== About this task ==
Your task is to repeat the records exactly from the line containing "Image resolution: width=2560" onward, through the final line.

== Dataset content ==
----
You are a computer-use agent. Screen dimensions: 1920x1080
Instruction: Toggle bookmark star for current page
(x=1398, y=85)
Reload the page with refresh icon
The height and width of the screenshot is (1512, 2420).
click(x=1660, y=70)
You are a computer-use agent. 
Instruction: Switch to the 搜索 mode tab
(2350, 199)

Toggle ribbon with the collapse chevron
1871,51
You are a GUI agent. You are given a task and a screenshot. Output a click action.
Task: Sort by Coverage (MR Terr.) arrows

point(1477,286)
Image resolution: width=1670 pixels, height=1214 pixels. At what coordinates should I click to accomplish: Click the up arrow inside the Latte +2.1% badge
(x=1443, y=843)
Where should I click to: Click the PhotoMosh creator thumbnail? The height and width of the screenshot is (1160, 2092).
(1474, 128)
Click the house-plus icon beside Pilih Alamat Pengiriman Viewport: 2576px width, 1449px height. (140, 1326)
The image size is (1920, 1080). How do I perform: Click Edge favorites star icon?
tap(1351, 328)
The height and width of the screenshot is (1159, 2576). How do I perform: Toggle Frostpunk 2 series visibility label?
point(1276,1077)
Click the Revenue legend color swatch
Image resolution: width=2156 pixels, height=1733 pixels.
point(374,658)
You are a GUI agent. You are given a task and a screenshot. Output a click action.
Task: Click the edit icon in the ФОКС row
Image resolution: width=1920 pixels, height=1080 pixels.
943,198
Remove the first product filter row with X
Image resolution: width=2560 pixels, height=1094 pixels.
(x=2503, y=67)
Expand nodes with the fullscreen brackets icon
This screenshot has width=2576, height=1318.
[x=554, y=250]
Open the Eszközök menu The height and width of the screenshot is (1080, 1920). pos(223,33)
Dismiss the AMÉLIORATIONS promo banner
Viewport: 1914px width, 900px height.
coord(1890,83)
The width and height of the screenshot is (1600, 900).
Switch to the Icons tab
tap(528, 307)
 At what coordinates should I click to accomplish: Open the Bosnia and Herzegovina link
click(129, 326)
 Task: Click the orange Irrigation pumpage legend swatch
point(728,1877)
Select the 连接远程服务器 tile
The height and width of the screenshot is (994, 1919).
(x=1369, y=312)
----
== Solution below ==
Image resolution: width=2560 pixels, height=1094 pixels.
(x=2503, y=67)
Expand nodes with the fullscreen brackets icon
This screenshot has width=2576, height=1318.
[x=554, y=250]
Open the Eszközök menu The height and width of the screenshot is (1080, 1920). pos(223,33)
Dismiss the AMÉLIORATIONS promo banner
Viewport: 1914px width, 900px height.
coord(1890,83)
The width and height of the screenshot is (1600, 900).
Switch to the Icons tab
tap(528, 307)
 At what coordinates should I click to accomplish: Open the Bosnia and Herzegovina link
click(129, 326)
 Task: Click the orange Irrigation pumpage legend swatch
point(728,1877)
Select the 连接远程服务器 tile
The height and width of the screenshot is (994, 1919).
(x=1369, y=312)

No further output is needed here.